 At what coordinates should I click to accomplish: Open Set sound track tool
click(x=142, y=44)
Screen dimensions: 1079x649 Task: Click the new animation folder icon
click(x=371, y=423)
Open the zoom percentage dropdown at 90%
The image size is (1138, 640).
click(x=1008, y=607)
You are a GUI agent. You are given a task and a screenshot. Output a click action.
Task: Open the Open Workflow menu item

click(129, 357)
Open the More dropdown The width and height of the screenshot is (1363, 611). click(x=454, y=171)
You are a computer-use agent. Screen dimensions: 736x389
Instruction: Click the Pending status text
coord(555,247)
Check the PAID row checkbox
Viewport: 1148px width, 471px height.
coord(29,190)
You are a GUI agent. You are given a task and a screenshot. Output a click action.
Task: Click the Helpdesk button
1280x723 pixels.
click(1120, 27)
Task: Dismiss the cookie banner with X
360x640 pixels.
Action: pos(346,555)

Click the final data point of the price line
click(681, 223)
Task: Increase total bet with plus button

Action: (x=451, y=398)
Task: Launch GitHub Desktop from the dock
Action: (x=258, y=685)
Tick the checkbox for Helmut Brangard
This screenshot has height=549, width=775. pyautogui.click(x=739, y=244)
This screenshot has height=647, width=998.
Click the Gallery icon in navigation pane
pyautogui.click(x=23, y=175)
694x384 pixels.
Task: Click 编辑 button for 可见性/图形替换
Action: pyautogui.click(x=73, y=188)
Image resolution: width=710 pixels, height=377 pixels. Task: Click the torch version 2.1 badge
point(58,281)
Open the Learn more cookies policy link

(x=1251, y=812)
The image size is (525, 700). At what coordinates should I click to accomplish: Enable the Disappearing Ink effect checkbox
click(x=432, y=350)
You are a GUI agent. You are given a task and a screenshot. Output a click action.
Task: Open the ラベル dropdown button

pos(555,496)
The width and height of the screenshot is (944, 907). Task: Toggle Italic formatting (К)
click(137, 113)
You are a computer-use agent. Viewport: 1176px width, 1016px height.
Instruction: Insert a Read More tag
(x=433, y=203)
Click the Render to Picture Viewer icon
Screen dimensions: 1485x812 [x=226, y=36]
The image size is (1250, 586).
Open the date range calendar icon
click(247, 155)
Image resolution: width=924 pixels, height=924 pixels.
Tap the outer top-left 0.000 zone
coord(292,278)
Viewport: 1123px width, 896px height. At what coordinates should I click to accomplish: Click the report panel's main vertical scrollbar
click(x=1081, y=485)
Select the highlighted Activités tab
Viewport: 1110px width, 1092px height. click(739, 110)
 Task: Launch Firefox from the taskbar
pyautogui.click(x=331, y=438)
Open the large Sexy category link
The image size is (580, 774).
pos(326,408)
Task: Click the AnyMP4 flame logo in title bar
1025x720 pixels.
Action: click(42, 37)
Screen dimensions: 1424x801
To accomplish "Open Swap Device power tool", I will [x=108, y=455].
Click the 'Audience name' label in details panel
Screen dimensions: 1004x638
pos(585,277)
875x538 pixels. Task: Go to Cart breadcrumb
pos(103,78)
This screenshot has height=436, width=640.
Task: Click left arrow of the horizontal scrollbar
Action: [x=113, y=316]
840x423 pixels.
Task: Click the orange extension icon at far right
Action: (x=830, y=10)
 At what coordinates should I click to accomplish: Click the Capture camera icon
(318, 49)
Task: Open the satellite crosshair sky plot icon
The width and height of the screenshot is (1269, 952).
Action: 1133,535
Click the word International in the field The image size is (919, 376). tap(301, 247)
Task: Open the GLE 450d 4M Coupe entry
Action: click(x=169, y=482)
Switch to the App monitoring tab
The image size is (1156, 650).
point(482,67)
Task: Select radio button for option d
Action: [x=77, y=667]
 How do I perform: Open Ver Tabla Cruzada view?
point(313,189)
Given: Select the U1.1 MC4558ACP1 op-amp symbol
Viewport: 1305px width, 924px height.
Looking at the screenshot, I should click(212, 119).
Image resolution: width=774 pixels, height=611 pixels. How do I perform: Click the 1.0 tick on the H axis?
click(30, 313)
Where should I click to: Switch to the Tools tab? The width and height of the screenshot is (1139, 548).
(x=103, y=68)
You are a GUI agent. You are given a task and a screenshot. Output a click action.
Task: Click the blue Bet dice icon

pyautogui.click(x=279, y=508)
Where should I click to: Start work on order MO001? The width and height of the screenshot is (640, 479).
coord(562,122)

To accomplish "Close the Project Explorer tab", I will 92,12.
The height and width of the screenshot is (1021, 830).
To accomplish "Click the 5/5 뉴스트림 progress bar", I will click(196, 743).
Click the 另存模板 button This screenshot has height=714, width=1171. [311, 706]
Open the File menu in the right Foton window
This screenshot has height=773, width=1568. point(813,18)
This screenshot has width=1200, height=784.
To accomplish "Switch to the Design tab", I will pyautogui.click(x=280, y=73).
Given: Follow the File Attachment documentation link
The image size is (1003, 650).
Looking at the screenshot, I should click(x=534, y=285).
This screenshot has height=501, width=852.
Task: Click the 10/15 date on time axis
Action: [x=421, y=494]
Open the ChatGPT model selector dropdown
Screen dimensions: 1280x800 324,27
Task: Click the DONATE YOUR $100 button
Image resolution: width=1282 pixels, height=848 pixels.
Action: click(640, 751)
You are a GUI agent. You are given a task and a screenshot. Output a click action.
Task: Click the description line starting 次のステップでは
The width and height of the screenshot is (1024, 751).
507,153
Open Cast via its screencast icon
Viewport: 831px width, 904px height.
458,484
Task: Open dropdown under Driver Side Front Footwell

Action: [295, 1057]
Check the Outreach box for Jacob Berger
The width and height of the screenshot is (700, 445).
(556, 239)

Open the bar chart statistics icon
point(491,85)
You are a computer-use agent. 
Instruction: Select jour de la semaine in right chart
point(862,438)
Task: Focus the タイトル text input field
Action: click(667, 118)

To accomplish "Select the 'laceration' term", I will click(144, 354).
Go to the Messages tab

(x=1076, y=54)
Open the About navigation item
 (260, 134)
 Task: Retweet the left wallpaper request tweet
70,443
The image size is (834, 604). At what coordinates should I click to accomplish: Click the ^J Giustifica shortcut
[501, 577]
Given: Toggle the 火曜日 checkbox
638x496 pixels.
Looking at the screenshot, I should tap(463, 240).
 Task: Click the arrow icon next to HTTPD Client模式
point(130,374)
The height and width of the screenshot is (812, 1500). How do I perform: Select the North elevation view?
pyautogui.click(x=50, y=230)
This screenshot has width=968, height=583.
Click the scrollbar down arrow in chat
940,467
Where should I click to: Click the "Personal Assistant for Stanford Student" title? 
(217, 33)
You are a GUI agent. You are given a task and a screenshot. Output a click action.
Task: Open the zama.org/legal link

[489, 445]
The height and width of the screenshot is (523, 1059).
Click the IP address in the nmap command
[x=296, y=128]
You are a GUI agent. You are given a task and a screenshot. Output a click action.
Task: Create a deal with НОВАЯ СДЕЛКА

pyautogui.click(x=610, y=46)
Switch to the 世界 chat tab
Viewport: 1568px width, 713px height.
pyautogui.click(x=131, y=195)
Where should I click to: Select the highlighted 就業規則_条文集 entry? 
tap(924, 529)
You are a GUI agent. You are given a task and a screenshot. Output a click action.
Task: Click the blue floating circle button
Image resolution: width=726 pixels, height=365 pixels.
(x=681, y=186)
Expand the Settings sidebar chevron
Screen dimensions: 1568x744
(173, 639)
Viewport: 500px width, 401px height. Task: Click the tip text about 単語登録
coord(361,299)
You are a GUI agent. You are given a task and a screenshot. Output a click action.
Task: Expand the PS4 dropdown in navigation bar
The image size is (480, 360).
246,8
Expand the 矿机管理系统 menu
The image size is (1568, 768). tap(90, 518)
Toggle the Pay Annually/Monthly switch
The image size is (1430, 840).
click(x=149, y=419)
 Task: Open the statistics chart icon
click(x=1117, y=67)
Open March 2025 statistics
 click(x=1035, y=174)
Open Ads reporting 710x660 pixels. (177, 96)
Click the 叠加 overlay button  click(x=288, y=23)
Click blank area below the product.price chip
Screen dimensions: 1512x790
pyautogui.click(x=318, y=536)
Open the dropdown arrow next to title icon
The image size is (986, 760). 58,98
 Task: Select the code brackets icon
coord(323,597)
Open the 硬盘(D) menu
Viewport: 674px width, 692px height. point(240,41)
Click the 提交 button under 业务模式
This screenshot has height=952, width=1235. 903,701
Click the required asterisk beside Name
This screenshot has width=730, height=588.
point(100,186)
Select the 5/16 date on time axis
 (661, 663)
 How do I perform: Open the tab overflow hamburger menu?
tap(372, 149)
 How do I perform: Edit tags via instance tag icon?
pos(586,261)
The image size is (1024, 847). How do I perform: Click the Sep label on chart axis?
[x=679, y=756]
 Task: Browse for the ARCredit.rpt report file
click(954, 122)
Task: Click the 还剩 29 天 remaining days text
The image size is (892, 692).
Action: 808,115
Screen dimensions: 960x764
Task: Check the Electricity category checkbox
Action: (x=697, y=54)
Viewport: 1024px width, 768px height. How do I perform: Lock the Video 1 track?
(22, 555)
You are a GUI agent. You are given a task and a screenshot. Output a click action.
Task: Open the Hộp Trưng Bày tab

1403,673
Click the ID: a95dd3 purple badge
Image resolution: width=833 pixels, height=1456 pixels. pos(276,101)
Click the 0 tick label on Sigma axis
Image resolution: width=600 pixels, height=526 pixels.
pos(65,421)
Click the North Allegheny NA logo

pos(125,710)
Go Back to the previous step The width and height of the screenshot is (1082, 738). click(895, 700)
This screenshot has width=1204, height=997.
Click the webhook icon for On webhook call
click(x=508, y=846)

──────

Go through the material and copy out every line with "computer" in it.

You are a computer-use agent. Screen dimensions: 736x389
You are a computer-use agent. Viewport: 1176px width, 1016px height.
You are a computer-use agent. 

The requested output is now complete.